[Stored data entries]
- - - - - - -

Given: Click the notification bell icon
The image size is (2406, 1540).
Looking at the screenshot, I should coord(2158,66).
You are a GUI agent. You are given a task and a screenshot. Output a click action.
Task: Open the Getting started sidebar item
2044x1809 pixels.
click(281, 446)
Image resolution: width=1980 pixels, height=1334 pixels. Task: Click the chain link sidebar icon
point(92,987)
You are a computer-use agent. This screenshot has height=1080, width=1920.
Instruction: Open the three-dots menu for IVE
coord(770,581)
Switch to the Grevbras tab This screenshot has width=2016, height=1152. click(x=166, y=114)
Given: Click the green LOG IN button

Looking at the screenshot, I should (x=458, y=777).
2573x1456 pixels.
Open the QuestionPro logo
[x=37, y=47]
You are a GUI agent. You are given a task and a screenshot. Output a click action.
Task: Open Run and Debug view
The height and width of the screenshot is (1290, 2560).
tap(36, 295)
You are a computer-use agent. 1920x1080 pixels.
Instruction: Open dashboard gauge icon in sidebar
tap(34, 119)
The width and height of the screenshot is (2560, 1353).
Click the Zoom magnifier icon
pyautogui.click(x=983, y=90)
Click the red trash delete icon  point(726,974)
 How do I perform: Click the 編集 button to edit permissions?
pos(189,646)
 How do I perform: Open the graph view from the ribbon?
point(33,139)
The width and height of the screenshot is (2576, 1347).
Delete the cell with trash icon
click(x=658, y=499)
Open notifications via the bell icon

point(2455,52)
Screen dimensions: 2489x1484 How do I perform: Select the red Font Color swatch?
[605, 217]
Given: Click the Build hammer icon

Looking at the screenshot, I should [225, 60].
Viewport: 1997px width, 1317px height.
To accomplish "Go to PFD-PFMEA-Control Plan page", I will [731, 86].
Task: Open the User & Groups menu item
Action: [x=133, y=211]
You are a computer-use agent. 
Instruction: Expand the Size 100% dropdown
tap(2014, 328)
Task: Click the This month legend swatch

- - - - - - -

--- DESCRIPTION OF THE TASK ---
A single number is the answer here: how many lines above carry the string "This"?

--- PROBLEM SOLUTION ---
3